Vijay Shekhar Sharma, chief executive officer of Paytm, told CNBC-TV18 on Monday that none of the bank's servers is placed anywhere outside the country and no data of customers have been compromised.
Without detailing the contents of the RBI concerns, Sharma clarified that no fine had been levied for Know-Your-Customer (KYC) compliance and no issues were raised with the bank ownership structure.
"Concerns are IT related. They want systems to be audited by a third party and confirmed to them. RBI concern does not include any sort of issues over data access," Sharma said.
"Paytm has always been vocal about keeping systems in the country. We have no server of the bank that is not in India. No foreign national has any access to our servers," he said while calling out some reports on RBI's inputs.
The RBI has asked for some upgrades, updates in processes, and compliance and the bank is working on the same and the information would be shared with the regulator within the timeframe set by it.
"There are some concerns that the regulator has pointed out. RBI has suggested we sort certain line items. We have some work to do regarding these line items," Sharma said.
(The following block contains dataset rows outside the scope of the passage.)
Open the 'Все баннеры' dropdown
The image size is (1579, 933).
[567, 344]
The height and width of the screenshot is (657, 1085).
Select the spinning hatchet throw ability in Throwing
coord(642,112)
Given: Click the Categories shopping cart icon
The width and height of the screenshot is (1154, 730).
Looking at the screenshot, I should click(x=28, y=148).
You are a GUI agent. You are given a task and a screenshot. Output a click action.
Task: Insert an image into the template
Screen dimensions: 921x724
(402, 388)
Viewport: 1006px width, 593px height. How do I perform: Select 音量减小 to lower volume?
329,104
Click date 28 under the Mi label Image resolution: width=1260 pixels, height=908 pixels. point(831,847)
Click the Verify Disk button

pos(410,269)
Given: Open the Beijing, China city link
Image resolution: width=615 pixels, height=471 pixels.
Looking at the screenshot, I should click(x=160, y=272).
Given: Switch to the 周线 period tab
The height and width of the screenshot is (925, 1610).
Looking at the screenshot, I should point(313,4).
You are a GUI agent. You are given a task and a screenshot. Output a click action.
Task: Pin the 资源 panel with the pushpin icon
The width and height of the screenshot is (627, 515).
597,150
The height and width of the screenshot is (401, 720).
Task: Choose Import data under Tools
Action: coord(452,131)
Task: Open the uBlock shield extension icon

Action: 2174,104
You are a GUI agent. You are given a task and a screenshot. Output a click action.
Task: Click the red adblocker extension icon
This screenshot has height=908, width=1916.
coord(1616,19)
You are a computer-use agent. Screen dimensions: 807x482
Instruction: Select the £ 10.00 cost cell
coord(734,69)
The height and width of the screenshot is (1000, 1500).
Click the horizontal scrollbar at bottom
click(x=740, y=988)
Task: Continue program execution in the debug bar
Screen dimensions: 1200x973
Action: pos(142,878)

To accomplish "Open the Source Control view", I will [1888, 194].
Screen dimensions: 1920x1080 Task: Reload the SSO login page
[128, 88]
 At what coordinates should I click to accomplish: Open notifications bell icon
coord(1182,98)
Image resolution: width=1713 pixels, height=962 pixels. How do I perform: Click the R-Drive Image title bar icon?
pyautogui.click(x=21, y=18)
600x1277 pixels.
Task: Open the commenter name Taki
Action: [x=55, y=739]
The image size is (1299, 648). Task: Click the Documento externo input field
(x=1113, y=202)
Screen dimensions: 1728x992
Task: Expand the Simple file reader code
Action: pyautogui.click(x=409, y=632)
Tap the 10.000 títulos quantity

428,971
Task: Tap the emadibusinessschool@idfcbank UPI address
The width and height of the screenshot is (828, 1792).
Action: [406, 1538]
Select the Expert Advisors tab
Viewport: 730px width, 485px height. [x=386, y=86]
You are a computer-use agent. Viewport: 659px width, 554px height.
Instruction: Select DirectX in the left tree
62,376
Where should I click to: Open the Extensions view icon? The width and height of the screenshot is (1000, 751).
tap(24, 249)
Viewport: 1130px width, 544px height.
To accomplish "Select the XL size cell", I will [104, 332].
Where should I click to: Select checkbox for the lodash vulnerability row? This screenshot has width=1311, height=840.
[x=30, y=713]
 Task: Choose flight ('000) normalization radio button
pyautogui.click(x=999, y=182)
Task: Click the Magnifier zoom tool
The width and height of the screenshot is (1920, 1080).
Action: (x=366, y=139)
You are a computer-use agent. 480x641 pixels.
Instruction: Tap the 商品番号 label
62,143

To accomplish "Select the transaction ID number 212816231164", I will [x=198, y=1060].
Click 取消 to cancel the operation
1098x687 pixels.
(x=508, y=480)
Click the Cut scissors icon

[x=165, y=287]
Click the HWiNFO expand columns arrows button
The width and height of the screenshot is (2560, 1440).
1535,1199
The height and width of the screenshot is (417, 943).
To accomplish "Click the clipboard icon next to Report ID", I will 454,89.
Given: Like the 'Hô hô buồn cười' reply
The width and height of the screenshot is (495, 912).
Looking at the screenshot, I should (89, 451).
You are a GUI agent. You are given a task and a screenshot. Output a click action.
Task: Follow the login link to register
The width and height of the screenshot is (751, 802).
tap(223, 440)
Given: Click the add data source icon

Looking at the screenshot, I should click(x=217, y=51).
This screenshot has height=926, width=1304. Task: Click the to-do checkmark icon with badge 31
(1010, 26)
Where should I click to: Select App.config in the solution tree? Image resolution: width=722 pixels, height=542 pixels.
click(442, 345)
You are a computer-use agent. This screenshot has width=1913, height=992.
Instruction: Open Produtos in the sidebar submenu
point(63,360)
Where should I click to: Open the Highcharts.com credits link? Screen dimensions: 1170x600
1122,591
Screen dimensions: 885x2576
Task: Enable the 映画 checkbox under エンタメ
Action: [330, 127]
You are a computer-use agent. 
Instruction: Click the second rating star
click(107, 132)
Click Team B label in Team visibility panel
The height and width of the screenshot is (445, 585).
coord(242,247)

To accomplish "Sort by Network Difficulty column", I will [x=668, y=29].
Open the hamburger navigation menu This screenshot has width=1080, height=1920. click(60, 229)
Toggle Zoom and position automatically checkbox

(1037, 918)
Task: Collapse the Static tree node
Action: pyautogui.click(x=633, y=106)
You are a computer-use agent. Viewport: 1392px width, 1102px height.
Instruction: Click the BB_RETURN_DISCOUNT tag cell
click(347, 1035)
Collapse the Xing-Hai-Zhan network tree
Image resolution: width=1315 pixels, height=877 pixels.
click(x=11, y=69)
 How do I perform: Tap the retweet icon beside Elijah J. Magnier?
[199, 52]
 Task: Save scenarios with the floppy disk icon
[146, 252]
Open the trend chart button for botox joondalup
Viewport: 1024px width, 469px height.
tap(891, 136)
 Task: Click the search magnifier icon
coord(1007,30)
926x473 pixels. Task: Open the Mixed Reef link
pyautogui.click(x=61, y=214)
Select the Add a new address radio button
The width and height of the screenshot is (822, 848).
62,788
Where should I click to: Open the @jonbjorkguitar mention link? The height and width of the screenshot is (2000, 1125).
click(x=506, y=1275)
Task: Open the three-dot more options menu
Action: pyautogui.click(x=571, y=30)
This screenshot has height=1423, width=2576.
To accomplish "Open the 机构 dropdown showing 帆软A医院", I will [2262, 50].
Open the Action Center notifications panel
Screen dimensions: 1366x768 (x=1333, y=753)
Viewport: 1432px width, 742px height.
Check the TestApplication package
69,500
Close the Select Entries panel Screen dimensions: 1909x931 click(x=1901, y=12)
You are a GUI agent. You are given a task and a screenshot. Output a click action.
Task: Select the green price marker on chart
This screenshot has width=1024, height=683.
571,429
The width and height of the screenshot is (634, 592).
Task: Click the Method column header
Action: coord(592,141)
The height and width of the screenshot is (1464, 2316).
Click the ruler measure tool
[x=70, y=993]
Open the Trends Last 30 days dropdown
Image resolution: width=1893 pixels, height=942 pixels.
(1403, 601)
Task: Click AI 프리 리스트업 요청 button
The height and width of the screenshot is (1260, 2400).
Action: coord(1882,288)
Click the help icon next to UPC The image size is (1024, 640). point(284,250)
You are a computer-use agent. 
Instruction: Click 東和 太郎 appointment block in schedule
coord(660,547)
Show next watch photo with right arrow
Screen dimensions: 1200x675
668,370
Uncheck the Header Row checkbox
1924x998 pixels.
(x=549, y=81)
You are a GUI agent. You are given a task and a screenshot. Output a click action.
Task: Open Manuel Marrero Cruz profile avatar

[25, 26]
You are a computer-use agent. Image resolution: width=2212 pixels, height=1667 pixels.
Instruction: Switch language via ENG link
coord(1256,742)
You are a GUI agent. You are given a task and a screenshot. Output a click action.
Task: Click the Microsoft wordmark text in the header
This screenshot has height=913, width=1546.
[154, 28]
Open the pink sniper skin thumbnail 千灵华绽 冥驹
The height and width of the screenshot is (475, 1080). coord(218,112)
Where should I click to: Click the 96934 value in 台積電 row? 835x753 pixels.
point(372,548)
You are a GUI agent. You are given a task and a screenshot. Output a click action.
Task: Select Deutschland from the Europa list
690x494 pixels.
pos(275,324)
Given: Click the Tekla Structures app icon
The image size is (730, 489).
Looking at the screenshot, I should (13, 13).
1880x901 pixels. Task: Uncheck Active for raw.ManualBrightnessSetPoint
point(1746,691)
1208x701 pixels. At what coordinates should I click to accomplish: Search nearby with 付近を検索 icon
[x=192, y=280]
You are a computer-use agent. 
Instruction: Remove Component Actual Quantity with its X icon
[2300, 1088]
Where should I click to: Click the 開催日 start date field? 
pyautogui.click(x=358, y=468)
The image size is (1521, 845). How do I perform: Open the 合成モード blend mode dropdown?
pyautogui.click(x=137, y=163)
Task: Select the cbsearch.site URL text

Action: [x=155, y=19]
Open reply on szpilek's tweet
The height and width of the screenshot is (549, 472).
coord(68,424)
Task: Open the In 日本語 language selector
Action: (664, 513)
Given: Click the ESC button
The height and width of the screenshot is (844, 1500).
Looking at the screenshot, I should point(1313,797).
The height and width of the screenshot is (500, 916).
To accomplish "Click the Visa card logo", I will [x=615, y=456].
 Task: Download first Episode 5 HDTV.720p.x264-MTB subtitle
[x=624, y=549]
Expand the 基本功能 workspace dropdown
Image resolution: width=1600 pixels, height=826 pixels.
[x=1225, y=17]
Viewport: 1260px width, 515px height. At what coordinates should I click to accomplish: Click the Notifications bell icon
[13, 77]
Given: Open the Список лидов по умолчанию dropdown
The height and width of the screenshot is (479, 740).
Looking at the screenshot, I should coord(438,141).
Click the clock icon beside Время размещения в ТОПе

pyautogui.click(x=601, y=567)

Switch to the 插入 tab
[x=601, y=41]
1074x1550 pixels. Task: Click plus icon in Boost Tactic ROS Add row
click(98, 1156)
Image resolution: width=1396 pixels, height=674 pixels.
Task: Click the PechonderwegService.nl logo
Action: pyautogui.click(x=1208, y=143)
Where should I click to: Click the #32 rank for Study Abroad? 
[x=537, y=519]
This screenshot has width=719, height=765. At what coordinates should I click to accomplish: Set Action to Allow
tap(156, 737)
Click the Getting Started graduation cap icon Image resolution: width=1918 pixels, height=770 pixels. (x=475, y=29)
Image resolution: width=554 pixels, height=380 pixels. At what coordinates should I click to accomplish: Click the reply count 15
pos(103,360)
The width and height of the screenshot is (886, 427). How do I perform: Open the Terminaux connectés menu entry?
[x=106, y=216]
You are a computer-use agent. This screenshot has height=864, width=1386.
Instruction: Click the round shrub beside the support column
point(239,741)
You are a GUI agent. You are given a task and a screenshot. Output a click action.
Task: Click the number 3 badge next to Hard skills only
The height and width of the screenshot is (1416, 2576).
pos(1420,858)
On small finance bank, Sharma said: "Small finance bank will only happen when we become eligible."
Paytm parent One97 Communications' shares hit a fresh low on Monday after the RBI barred the company's payments bank, Paytm Payments Bank, from opening new accounts citing "material supervisory concerns".
Paytm shares fell as much as 13.3 percent to an all-time low of Rs 672.1 on BSE, a discount of 68.7 percent below its issue price of Rs 2,150. Prior to Monday's fall, the stock had hit an all-time low of Rs 728.5 on March 8.
Paytm Payments Bank said it is taking immediate actions to comply with the RBI's direction, and that its existing customers can continue to operate banking and digital payments services without interruption.
This is the third time One97's payments banking unit is facing action from the banking regulator since its inception in May 2017.
Paytm shares have suffered a series of losses since listing on stock exchanges BSE and NSE in mid-November at a discount of around nine percent to the issue price. Its IPO - the biggest of all time in India - saw an overall booking of 1.9 times the shares on offer, failing to win the kind of investor interest enjoyed by most IPOs in 2021.